How to optimize code that tries to remove rows from collection

Hello.

I have a collection with around 250 000 rows called $shortlog. It contains fields date, time, csusername, cip. And I need to remove all lines where for same csusername where are all cip the same. Or to say it differently I want to keep only records for users who connected from more than 1 IP address. This is how I do it:

$users = $shortlog | Select-Object csusername | sort-object -Property csusername | Get-Unique -AsString
foreach ($user in $users) {
$name = $user.csusername
$count = ($shortlog | Where-Object {$_.csusername -eq $name} | Select-Object cip | sort-object -Property cip | Get-Unique -AsString | Measure-Object).Count
if ($count -eq 1) {
$shortlog = $shortlog | Where-Object {$_.csusername -ne $name}
}
}
Could this be optimized? With approximately 350 users I am going to search 350 times 250 000 rows collection.

:: What you have to do ::
Copy the full forum post about optimizing code that removes rows from a collection, word for word, from the title to the last line.

:: Provided material ::
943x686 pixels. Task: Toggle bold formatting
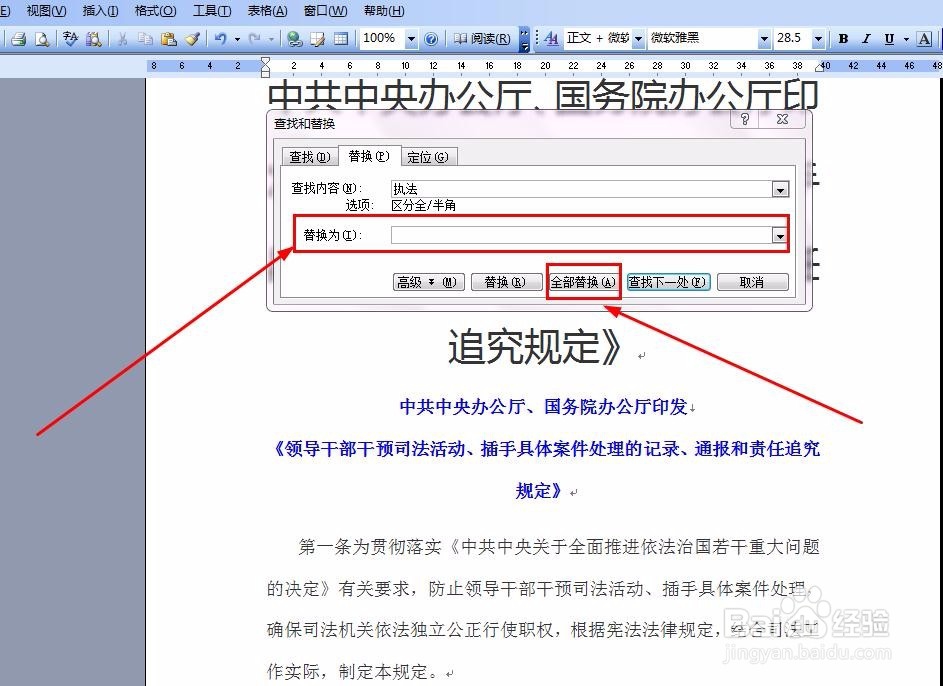(843, 40)
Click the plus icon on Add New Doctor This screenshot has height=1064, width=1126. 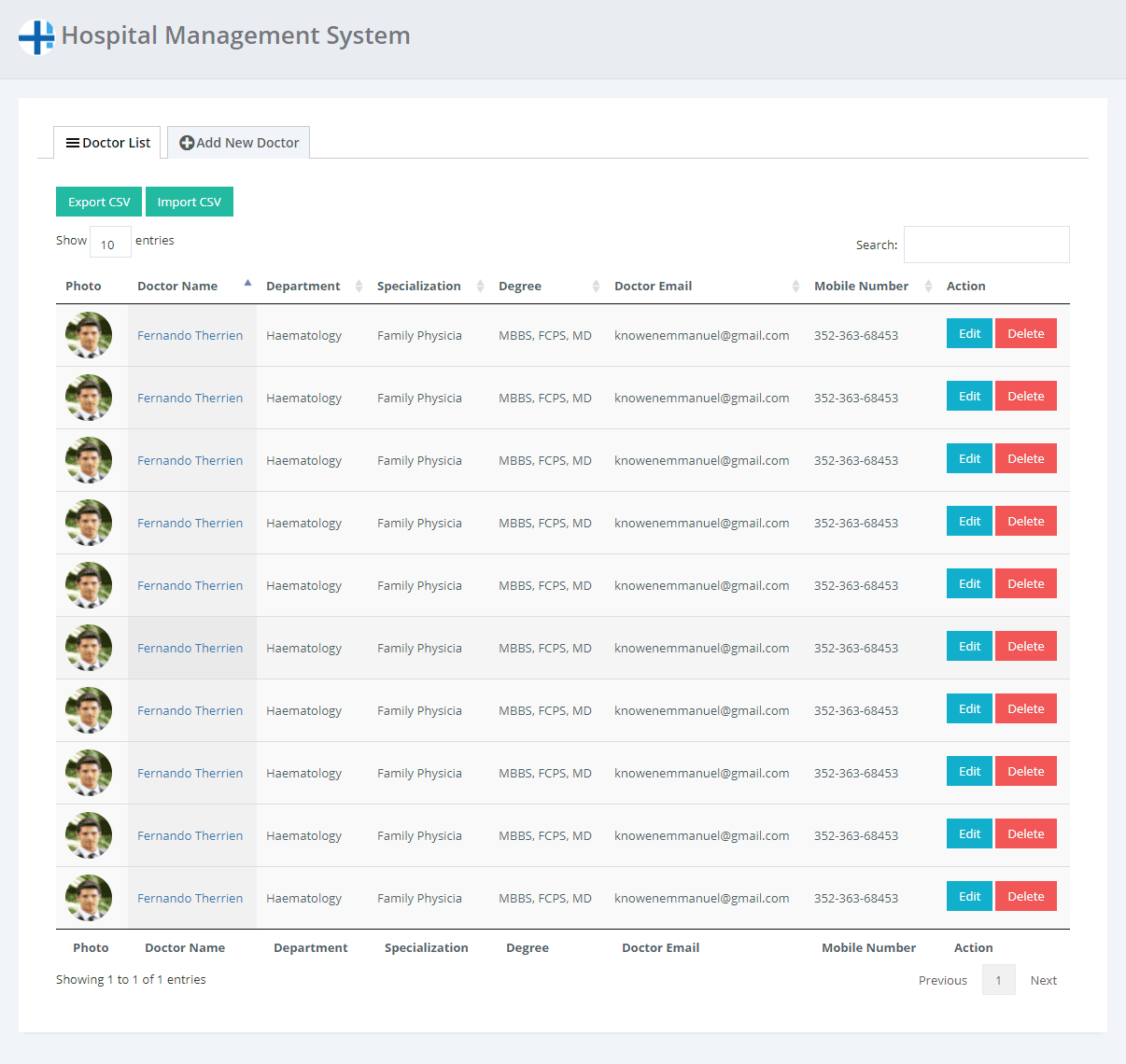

:: Response to this exercise ::
How to optimize code that tries to remove rows from collection

Hello.

I have a collection with around 250 000 rows called $shortlog. It contains fields date, time, csusername, cip. And I need to remove all lines where for same csusername where are all cip the same. Or to say it differently I want to keep only records for users who connected from more than 1 IP address. This is how I do it:

$users = $shortlog | Select-Object csusername | sort-object -Property csusername | Get-Unique -AsString
foreach ($user in $users) {
$name = $user.csusername
$count = ($shortlog | Where-Object {$_.csusername -eq $name} | Select-Object cip | sort-object -Property cip | Get-Unique -AsString | Measure-Object).Count
if ($count -eq 1) {
$shortlog = $shortlog | Where-Object {$_.csusername -ne $name}
}
}
Could this be optimized? With approximately 350 users I am going to search 350 times 250 000 rows collection.